## PROBLEM TO WORK ON
Swap "specified" for "listed" in the stretch of entries from the line containing "However [205, 489]" through the line containing "distance (498, 536)", and reproduce only those lines with everything else unchanged.

## PROVIDED MATERIAL
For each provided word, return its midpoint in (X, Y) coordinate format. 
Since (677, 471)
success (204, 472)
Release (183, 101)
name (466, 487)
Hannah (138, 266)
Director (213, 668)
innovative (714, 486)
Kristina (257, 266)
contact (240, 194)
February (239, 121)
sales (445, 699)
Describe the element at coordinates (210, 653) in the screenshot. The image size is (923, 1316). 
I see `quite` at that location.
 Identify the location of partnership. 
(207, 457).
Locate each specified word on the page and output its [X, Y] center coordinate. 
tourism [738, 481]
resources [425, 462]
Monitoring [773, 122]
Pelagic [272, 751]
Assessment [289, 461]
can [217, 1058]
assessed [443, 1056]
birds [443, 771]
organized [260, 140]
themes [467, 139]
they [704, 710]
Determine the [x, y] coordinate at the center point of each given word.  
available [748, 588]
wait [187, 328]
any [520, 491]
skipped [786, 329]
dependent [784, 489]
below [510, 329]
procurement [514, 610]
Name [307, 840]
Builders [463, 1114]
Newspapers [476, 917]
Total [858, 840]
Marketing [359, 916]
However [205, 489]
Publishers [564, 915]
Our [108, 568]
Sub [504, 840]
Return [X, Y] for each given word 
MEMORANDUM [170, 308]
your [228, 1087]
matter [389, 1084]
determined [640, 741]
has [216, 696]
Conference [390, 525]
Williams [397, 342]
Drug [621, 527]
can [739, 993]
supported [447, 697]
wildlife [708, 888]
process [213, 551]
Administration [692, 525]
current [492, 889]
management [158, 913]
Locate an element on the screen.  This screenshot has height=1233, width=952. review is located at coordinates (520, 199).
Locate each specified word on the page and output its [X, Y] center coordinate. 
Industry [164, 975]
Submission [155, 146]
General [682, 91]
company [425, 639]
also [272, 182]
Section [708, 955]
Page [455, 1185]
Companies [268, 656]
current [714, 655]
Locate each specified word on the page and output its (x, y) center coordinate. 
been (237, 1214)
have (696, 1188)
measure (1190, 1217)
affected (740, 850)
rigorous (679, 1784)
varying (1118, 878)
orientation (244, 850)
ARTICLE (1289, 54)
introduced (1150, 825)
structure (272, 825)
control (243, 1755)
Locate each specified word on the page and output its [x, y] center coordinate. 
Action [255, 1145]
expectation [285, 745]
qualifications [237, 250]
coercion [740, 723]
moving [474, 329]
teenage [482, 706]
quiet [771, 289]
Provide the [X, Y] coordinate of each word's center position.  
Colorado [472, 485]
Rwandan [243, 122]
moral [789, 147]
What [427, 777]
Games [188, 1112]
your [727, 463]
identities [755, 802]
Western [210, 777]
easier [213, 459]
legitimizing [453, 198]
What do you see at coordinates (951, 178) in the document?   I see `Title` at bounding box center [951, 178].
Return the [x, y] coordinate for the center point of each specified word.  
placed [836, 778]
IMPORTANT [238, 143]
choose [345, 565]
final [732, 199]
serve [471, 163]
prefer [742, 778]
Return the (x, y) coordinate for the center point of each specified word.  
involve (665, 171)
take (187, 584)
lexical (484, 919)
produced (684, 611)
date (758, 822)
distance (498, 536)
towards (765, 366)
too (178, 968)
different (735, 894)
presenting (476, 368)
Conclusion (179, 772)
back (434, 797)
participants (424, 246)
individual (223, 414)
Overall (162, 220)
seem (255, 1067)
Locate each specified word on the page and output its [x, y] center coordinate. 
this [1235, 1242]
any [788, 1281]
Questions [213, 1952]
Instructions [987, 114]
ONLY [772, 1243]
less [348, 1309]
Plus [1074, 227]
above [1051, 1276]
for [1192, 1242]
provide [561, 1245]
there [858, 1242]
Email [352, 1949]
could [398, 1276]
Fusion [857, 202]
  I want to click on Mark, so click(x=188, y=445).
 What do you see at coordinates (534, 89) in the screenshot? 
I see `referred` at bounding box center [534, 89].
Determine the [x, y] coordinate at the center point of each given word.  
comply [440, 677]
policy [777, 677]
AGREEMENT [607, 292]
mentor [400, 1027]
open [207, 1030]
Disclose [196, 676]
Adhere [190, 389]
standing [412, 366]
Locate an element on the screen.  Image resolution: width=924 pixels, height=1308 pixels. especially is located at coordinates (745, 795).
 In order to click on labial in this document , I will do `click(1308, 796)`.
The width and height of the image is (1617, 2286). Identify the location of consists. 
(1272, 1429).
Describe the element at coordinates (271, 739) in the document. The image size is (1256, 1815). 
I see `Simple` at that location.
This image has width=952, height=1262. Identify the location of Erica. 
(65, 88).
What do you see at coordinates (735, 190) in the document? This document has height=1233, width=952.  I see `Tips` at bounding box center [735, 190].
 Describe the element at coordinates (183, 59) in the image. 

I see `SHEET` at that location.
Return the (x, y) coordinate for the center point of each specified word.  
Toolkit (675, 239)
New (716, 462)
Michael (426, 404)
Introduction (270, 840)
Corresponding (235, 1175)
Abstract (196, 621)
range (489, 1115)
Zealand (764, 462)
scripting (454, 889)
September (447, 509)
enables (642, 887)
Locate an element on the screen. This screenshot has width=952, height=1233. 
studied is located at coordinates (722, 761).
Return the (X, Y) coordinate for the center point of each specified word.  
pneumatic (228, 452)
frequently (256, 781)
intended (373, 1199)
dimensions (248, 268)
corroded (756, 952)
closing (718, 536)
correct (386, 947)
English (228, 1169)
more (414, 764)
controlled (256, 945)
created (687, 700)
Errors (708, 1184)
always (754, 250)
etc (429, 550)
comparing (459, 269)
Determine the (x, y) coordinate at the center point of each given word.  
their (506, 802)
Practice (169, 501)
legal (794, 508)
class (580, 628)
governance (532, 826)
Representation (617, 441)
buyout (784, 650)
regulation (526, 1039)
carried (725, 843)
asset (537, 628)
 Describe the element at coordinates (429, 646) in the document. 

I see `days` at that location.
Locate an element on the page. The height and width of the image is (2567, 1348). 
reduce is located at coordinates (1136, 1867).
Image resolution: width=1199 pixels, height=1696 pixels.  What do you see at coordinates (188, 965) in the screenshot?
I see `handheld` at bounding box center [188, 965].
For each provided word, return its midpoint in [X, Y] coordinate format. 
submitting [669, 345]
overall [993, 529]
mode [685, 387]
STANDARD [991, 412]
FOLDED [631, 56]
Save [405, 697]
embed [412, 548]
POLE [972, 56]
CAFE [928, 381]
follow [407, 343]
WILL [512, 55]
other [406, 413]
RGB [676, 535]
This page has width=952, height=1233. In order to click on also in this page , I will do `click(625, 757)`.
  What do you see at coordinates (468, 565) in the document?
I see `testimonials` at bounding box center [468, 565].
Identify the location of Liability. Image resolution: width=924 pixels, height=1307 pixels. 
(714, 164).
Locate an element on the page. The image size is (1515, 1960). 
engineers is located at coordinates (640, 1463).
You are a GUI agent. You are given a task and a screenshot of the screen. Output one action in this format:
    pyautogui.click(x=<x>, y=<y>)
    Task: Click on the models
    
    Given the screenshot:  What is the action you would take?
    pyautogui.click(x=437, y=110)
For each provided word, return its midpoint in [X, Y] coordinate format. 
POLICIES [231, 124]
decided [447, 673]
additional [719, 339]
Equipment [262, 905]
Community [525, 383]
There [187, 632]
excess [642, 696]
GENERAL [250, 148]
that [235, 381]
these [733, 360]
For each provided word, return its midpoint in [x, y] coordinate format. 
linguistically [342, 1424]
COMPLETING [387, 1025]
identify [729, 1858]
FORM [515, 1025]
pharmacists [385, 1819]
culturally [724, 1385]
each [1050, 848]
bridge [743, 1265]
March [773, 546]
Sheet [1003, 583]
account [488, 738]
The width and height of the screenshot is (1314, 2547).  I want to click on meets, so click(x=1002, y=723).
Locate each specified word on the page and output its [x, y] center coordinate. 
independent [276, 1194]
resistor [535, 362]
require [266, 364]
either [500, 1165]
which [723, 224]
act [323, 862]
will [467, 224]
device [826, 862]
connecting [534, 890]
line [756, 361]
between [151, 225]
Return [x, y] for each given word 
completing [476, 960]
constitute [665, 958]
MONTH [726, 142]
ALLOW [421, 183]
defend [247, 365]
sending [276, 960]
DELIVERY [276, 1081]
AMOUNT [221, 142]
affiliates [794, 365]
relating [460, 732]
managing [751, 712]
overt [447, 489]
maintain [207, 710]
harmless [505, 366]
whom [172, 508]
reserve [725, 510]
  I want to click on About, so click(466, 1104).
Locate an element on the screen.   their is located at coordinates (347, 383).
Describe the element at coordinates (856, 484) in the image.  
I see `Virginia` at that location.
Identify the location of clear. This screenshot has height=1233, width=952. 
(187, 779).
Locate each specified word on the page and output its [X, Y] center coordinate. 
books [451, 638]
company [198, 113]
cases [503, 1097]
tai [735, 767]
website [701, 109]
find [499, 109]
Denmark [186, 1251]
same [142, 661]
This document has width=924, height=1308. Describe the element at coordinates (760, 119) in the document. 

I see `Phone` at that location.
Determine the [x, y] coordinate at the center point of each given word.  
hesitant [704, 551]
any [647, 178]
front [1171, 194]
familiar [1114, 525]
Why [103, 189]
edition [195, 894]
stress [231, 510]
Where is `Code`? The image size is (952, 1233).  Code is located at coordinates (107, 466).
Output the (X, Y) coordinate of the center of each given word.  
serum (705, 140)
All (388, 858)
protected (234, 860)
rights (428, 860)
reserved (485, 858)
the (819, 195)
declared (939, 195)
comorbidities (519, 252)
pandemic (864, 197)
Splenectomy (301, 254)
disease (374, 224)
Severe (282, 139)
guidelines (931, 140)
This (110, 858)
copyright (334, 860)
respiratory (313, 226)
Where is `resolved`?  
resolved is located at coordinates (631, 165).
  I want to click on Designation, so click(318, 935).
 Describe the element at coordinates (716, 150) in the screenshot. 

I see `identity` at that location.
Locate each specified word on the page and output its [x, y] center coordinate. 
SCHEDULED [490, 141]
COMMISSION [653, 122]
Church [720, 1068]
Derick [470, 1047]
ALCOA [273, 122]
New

## COMPLETE ANSWER
However [205, 489]
Publishers [564, 915]
Our [108, 568]
Sub [504, 840]
Return [X, Y] for each given word 
MEMORANDUM [170, 308]
your [228, 1087]
matter [389, 1084]
determined [640, 741]
has [216, 696]
Conference [390, 525]
Williams [397, 342]
Drug [621, 527]
can [739, 993]
supported [447, 697]
wildlife [708, 888]
process [213, 551]
Administration [692, 525]
current [492, 889]
management [158, 913]
Locate an element on the screen.  This screenshot has height=1233, width=952. review is located at coordinates (520, 199).
Locate each listed word on the page and output its [X, Y] center coordinate. 
Industry [164, 975]
Submission [155, 146]
General [682, 91]
company [425, 639]
also [272, 182]
Section [708, 955]
Page [455, 1185]
Companies [268, 656]
current [714, 655]
Locate each listed word on the page and output its (x, y) center coordinate. 
been (237, 1214)
have (696, 1188)
measure (1190, 1217)
affected (740, 850)
rigorous (679, 1784)
varying (1118, 878)
orientation (244, 850)
ARTICLE (1289, 54)
introduced (1150, 825)
structure (272, 825)
control (243, 1755)
Locate each listed word on the page and output its [x, y] center coordinate. 
Action [255, 1145]
expectation [285, 745]
qualifications [237, 250]
coercion [740, 723]
moving [474, 329]
teenage [482, 706]
quiet [771, 289]
Provide the [X, Y] coordinate of each word's center position.  
Colorado [472, 485]
Rwandan [243, 122]
moral [789, 147]
What [427, 777]
Games [188, 1112]
your [727, 463]
identities [755, 802]
Western [210, 777]
easier [213, 459]
legitimizing [453, 198]
What do you see at coordinates (951, 178) in the document?   I see `Title` at bounding box center [951, 178].
Return the [x, y] coordinate for the center point of each listed word.  
placed [836, 778]
IMPORTANT [238, 143]
choose [345, 565]
final [732, 199]
serve [471, 163]
prefer [742, 778]
Return the (x, y) coordinate for the center point of each listed word.  
involve (665, 171)
take (187, 584)
lexical (484, 919)
produced (684, 611)
date (758, 822)
distance (498, 536)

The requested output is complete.